The Kalash can be found in the Chitral District, which is situated in the northwestern Pakistani region of Khyber Pakhtunkhwa. They live in three specific valleys in this area, Bumboret, Birir, and Rumbur. In an article from 2016, it was estimated that the Kalash community consist of about 3000 people, which makes them the smallest minority group of Pakistan. Nevertheless, this group is best known for their unique and well-preserved culture, which has led to it being listed by UNESCO for consideration as an Intangible Cultural Heritage. As a matter of fact, this bid for recognition is an attempt by the Kalash to safeguard their culture.

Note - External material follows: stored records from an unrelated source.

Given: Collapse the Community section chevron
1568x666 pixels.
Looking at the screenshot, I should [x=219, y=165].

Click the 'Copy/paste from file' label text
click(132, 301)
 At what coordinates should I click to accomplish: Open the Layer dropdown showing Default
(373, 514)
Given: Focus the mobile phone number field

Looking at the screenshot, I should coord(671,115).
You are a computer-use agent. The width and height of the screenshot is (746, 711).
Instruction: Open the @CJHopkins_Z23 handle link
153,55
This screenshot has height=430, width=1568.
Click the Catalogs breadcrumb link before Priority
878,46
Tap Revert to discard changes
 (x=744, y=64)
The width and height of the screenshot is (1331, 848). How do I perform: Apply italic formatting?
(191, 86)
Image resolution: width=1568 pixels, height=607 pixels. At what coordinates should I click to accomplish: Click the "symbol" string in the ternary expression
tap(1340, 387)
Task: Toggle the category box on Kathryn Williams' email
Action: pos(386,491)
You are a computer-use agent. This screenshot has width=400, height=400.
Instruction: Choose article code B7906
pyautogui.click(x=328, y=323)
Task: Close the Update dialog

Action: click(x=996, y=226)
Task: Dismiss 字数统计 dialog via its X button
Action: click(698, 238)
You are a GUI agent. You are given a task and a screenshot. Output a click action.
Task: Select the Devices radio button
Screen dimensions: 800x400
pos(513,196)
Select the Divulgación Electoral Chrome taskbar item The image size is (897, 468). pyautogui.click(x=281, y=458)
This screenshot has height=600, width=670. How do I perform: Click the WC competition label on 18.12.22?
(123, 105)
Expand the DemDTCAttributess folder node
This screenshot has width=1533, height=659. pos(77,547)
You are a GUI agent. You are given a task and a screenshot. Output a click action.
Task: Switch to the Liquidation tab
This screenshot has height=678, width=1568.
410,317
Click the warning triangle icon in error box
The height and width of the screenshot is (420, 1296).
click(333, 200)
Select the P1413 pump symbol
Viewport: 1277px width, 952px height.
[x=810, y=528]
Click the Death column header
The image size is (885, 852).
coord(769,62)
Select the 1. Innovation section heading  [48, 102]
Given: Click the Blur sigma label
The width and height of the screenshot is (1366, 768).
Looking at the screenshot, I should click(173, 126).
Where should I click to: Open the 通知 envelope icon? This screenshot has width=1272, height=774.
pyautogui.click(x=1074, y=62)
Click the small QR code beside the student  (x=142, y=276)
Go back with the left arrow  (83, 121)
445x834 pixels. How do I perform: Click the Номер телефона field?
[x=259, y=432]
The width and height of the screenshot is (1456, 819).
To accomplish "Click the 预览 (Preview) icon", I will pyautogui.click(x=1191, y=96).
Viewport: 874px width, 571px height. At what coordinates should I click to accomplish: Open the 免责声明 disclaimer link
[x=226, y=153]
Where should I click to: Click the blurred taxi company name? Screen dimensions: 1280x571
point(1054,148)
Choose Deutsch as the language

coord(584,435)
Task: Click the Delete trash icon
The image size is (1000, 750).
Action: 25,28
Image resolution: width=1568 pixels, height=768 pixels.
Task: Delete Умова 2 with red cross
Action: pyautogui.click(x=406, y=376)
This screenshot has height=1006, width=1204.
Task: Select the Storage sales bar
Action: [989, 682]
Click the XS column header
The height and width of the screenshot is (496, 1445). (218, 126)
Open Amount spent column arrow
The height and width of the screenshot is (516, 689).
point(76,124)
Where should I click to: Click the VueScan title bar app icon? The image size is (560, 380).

The unique nature of the Kalash culture has also allowed these people to turn to tourism as a source of income. It has been pointed out that scholars, specifically sociologists, anthropologists and historians, as well as photographers, are particularly drawn to the Kalash, and many visit them each year. In the 1990s, for example, thousands of people visited the area annually, though these figures have dropped since 9/11. One aspect of the Kalash that fascinates these scholars and tourists is their origin.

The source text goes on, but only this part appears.